→ EXERCISE INSTRUCTIONS:
Scan the records and identify every line in which the string "Earth" occurs, then return those lines.

Source records:
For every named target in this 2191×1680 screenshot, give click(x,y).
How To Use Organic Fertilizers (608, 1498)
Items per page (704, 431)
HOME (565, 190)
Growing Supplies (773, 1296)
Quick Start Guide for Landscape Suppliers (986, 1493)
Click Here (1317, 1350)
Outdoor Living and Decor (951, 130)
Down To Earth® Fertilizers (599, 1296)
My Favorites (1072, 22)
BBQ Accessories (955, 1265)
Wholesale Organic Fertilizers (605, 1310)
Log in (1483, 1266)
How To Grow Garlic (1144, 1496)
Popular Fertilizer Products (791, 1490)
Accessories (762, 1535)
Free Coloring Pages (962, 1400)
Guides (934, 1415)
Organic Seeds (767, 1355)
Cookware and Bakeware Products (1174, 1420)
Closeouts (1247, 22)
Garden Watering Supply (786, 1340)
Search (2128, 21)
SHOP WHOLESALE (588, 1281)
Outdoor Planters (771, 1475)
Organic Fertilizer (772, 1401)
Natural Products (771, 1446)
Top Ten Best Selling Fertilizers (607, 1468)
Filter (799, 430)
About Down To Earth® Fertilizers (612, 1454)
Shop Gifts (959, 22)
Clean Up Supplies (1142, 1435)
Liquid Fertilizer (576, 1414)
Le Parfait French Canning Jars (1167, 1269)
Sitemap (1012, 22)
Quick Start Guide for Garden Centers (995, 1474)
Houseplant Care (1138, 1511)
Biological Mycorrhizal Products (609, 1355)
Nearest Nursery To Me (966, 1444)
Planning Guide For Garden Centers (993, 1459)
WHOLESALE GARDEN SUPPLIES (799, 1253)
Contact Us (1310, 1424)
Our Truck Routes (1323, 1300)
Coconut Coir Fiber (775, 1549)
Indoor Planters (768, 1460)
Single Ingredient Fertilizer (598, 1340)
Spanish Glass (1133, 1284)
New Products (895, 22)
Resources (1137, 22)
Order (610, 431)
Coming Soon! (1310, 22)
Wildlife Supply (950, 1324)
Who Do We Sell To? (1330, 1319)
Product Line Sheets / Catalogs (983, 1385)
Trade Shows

→ EXERCISE RESULT:
Down To Earth® Fertilizers (599, 1296)
About Down To Earth® Fertilizers (612, 1454)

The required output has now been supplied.